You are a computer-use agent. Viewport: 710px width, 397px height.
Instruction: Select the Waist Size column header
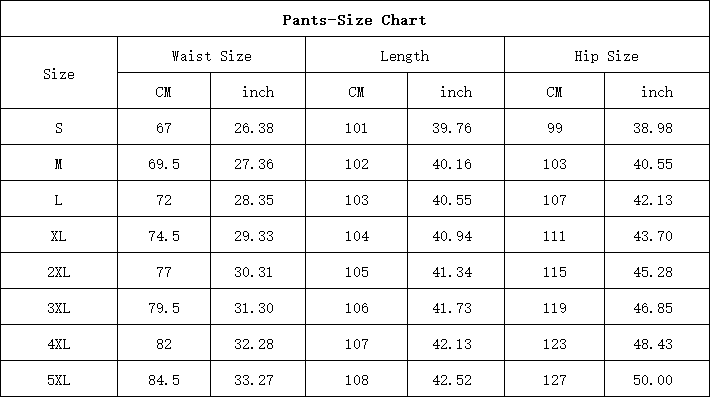pos(211,56)
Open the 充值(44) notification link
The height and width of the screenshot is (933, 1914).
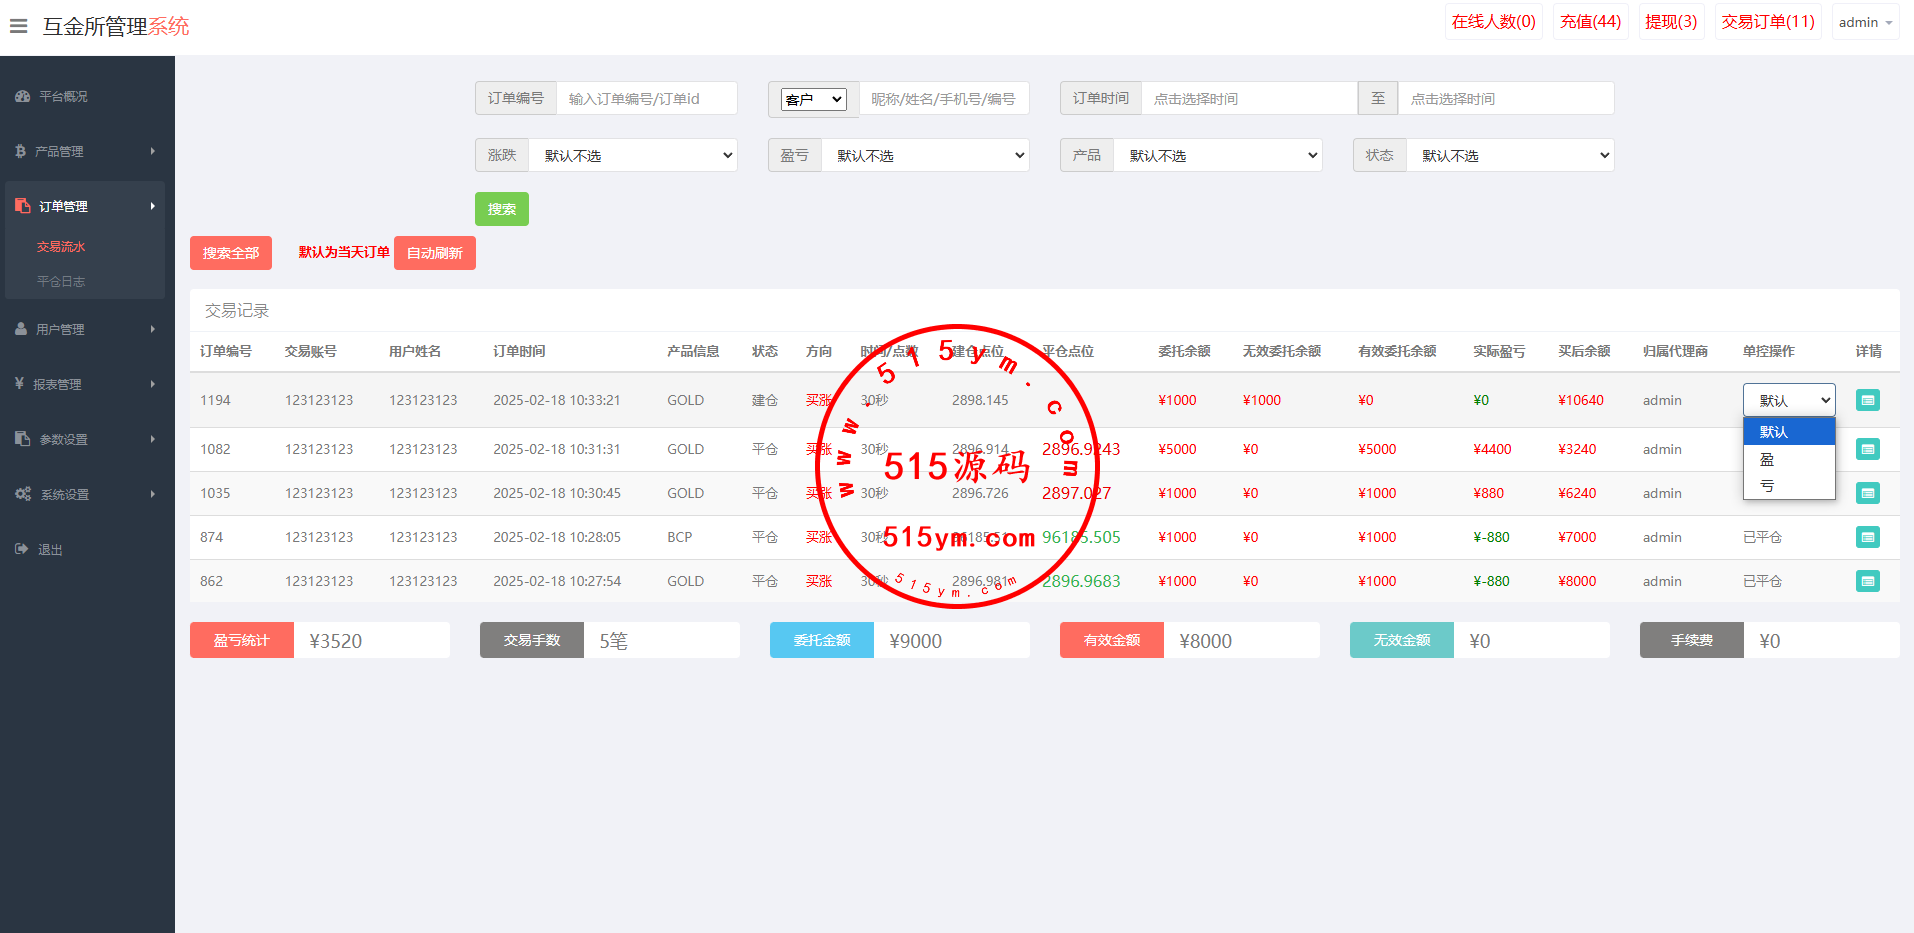pyautogui.click(x=1590, y=22)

---+---

== WORK REQUEST ==
No pictures go in the copy. Set down all the data exactly.

== OUTPUT ==
You are a computer-use agent. Viewport: 710px width, 397px height.
Instruction: Select the Waist Size column header
pos(211,56)
Open the 充值(44) notification link
The height and width of the screenshot is (933, 1914).
pyautogui.click(x=1590, y=22)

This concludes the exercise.